__About this exercise__: Lines from the one holding "Open the Discord server icon" through the end of the entries, inclusive, form the whole output; reproduce them exactly and omit pictures.

Extracted records

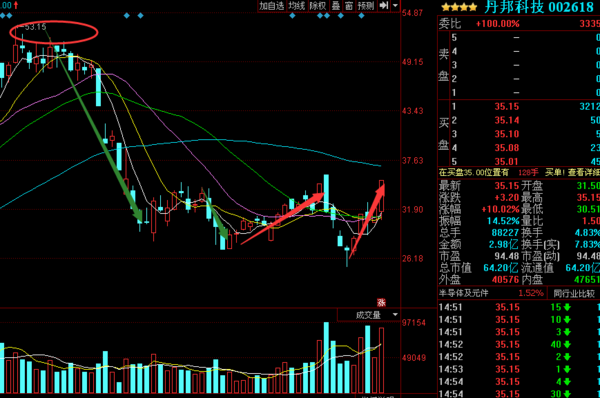Add stock via 加自选 button
The height and width of the screenshot is (398, 600).
(x=272, y=5)
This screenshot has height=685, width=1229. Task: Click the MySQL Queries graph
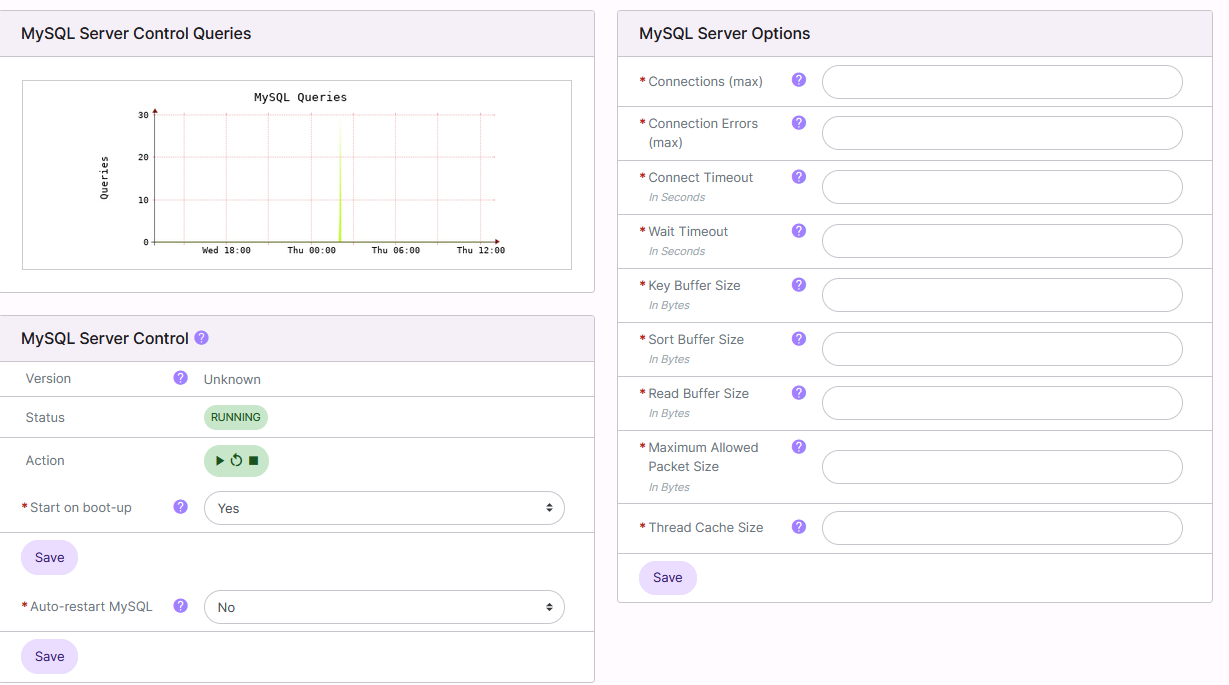click(x=299, y=175)
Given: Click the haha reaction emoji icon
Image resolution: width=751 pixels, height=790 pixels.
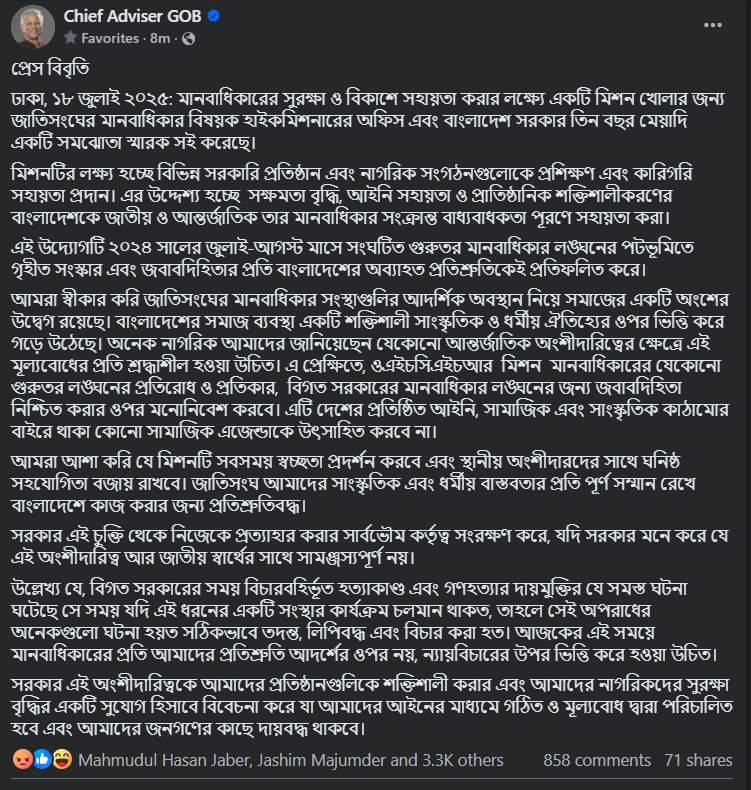Looking at the screenshot, I should (x=61, y=759).
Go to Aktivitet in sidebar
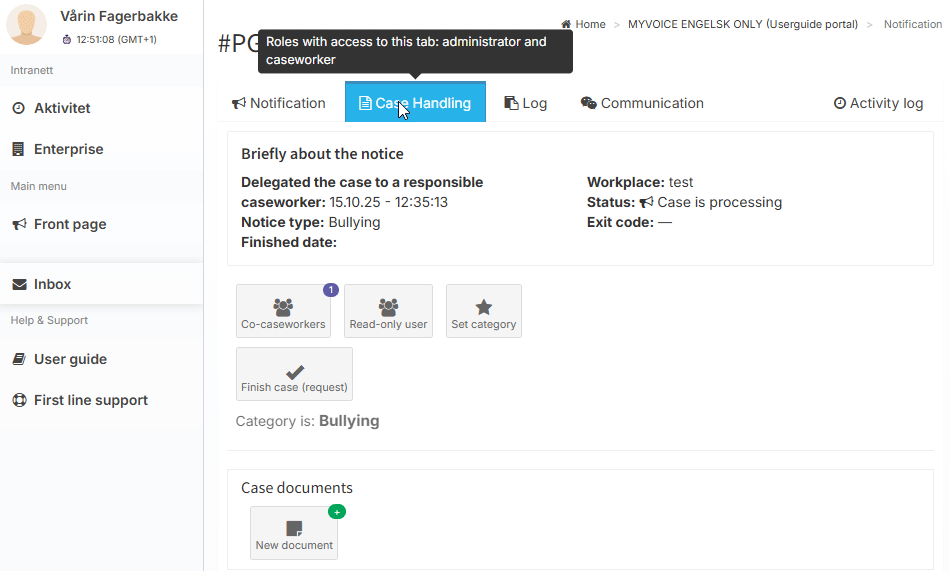 pyautogui.click(x=62, y=108)
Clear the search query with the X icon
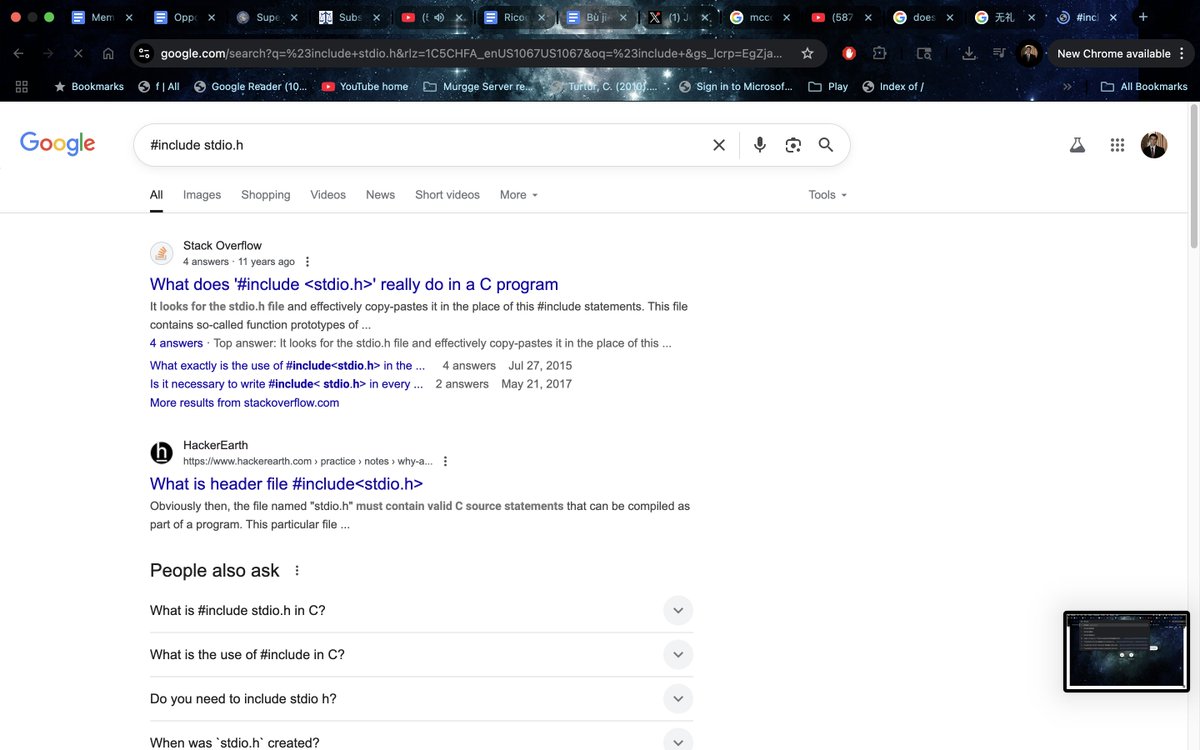 (719, 144)
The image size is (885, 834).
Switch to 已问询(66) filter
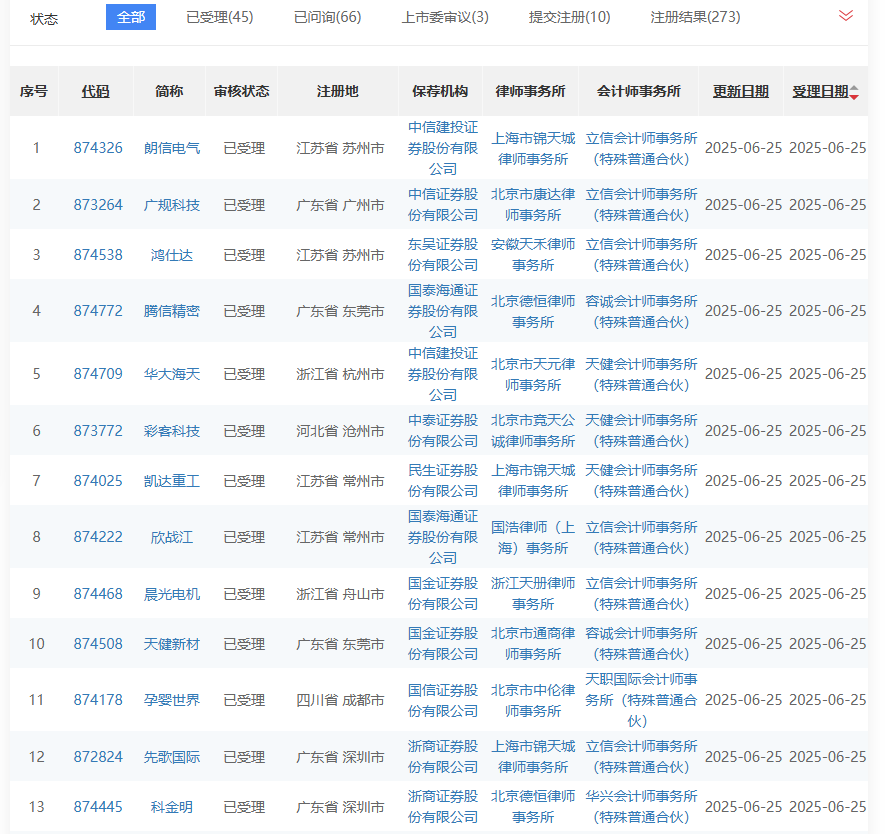[328, 17]

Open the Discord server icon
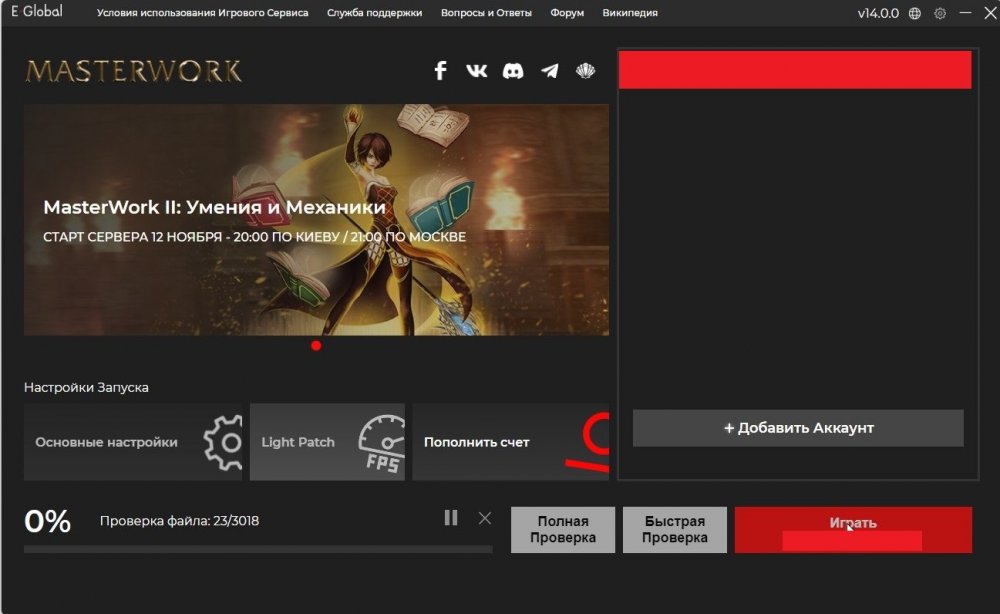pyautogui.click(x=513, y=71)
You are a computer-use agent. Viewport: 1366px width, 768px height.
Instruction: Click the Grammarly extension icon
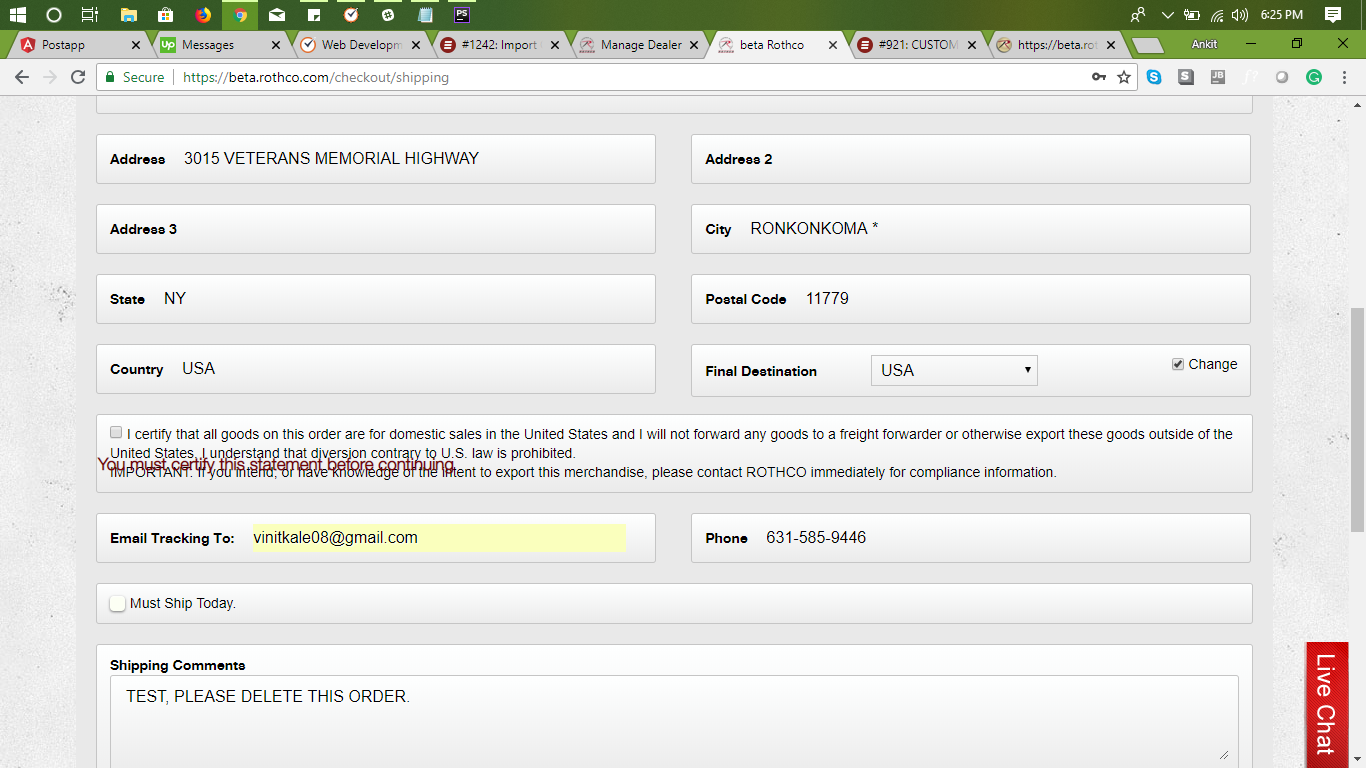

__Exercise answer__:
Open the Discord server icon
pyautogui.click(x=513, y=71)
You are a computer-use agent. Viewport: 1366px width, 768px height.
Instruction: Click the Grammarly extension icon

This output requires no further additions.